Collected data entries
________
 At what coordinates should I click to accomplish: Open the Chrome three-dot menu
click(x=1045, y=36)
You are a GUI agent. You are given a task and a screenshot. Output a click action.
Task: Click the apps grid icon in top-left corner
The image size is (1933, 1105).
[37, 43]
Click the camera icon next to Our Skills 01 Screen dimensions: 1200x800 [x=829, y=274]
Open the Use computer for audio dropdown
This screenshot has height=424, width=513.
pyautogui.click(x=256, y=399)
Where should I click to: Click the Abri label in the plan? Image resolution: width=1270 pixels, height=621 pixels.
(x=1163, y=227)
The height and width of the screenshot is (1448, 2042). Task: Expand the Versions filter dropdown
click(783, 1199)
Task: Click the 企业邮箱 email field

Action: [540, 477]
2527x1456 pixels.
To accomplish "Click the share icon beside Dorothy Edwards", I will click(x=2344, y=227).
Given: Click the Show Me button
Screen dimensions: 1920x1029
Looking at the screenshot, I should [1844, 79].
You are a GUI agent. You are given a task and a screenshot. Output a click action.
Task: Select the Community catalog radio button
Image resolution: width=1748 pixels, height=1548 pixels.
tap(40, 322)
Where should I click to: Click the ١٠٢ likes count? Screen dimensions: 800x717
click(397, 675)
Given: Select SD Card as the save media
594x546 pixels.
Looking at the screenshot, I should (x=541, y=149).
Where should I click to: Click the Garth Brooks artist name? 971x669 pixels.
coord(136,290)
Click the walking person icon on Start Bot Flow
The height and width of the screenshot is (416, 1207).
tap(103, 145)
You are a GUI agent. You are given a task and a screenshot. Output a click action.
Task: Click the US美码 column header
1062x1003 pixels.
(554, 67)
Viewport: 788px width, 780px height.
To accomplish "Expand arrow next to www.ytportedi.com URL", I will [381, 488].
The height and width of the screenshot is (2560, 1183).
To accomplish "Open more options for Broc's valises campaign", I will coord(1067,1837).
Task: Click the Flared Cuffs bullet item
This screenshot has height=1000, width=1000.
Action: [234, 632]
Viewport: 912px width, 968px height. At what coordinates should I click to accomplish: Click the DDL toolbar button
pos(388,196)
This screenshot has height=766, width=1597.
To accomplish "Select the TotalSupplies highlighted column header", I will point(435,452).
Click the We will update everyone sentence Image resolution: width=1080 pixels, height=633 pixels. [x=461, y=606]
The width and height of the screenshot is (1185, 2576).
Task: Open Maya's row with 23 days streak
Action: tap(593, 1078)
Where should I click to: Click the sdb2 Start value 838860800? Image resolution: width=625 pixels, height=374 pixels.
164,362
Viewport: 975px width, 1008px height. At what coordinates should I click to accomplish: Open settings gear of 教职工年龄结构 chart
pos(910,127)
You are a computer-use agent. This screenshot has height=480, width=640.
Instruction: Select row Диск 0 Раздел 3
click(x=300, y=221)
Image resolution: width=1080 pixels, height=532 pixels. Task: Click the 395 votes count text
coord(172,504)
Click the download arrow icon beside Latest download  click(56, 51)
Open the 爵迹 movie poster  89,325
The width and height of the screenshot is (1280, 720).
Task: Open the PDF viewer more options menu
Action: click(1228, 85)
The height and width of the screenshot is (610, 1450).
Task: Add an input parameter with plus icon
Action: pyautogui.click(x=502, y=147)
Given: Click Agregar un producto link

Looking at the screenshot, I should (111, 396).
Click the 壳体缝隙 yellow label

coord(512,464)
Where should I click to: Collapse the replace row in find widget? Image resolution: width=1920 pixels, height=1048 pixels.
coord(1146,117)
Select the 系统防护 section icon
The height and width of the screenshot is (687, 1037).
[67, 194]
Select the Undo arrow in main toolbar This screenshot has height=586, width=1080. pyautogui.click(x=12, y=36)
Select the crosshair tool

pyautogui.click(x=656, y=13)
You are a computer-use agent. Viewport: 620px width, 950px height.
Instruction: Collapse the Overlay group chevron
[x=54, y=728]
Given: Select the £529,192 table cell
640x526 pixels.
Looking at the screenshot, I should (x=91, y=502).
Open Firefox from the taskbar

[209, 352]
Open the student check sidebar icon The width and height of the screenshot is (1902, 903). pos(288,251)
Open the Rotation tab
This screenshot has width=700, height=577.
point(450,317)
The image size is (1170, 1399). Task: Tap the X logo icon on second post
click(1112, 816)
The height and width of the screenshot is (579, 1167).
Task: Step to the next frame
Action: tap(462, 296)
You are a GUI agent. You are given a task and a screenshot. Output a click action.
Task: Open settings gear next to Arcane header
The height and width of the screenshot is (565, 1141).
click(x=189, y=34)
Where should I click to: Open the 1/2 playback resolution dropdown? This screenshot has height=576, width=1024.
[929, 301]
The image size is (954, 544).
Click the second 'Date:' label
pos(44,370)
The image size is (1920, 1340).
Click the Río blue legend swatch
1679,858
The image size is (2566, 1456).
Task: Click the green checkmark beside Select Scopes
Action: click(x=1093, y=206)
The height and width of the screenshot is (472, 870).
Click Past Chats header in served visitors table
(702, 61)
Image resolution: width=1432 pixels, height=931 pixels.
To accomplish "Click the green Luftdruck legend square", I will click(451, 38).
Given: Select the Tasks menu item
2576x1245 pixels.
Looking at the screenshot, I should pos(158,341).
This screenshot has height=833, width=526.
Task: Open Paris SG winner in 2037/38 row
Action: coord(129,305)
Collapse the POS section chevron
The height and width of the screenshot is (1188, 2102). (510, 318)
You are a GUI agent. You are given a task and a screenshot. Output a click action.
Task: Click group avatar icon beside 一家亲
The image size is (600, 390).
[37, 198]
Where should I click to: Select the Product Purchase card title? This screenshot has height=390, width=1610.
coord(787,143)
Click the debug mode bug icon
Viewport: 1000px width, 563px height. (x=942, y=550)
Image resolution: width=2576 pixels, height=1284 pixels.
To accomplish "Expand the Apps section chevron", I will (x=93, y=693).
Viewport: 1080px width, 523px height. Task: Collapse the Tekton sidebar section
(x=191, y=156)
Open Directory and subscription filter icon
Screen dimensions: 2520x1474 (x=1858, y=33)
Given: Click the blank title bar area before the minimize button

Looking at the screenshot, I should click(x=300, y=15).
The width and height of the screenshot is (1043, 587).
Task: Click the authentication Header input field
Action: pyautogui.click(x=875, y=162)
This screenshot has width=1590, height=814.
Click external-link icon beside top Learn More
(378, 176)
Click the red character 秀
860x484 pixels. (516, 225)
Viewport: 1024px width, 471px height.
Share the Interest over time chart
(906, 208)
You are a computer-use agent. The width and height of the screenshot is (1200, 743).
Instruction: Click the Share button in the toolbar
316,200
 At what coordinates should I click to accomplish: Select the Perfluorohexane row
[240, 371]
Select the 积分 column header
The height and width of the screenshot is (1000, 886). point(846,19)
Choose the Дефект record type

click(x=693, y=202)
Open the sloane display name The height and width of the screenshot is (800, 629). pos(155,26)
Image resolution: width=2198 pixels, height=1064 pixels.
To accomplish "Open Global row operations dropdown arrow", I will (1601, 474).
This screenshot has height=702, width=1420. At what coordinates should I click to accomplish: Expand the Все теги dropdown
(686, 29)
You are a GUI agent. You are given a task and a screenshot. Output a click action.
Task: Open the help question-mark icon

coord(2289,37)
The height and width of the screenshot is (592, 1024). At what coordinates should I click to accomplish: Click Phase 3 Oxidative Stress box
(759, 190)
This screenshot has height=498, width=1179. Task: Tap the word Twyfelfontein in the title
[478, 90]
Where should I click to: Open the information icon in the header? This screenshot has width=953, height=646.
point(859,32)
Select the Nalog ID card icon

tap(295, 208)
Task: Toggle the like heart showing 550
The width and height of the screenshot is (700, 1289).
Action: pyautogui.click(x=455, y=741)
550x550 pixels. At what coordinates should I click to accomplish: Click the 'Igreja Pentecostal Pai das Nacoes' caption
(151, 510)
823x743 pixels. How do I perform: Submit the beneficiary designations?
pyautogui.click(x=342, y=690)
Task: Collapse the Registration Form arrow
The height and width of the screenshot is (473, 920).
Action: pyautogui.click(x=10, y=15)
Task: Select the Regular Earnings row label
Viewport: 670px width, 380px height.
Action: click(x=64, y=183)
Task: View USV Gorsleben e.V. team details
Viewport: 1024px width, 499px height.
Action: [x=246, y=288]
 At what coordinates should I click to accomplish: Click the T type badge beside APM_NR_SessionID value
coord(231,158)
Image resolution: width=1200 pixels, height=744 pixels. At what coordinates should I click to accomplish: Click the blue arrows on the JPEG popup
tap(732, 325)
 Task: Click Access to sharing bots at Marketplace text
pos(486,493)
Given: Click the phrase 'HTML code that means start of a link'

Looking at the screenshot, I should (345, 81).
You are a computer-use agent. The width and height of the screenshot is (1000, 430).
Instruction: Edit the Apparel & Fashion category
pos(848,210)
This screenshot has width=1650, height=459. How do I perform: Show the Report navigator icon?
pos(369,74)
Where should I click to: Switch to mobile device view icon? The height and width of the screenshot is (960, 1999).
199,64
________
● THE EXERCISE
Copy out, word for word, everything from the start of the listing down to the line containing "pos(388,196)", with that line included.

● EXERCISE SOLUTION
 At what coordinates should I click to accomplish: Open the Chrome three-dot menu
click(x=1045, y=36)
You are a GUI agent. You are given a task and a screenshot. Output a click action.
Task: Click the apps grid icon in top-left corner
The image size is (1933, 1105).
[37, 43]
Click the camera icon next to Our Skills 01 Screen dimensions: 1200x800 [x=829, y=274]
Open the Use computer for audio dropdown
This screenshot has height=424, width=513.
pyautogui.click(x=256, y=399)
Where should I click to: Click the Abri label in the plan? Image resolution: width=1270 pixels, height=621 pixels.
(x=1163, y=227)
The height and width of the screenshot is (1448, 2042). Task: Expand the Versions filter dropdown
click(783, 1199)
Task: Click the 企业邮箱 email field

Action: [540, 477]
2527x1456 pixels.
To accomplish "Click the share icon beside Dorothy Edwards", I will click(x=2344, y=227).
Given: Click the Show Me button
Screen dimensions: 1920x1029
Looking at the screenshot, I should [1844, 79].
You are a GUI agent. You are given a task and a screenshot. Output a click action.
Task: Select the Community catalog radio button
Image resolution: width=1748 pixels, height=1548 pixels.
tap(40, 322)
Where should I click to: Click the ١٠٢ likes count? Screen dimensions: 800x717
click(397, 675)
Given: Select SD Card as the save media
594x546 pixels.
Looking at the screenshot, I should (x=541, y=149).
Where should I click to: Click the Garth Brooks artist name? 971x669 pixels.
coord(136,290)
Click the walking person icon on Start Bot Flow
The height and width of the screenshot is (416, 1207).
tap(103, 145)
You are a GUI agent. You are given a task and a screenshot. Output a click action.
Task: Click the US美码 column header
1062x1003 pixels.
(554, 67)
Viewport: 788px width, 780px height.
To accomplish "Expand arrow next to www.ytportedi.com URL", I will [381, 488].
The height and width of the screenshot is (2560, 1183).
To accomplish "Open more options for Broc's valises campaign", I will coord(1067,1837).
Task: Click the Flared Cuffs bullet item
This screenshot has height=1000, width=1000.
Action: [234, 632]
Viewport: 912px width, 968px height. At what coordinates should I click to accomplish: Click the DDL toolbar button
pos(388,196)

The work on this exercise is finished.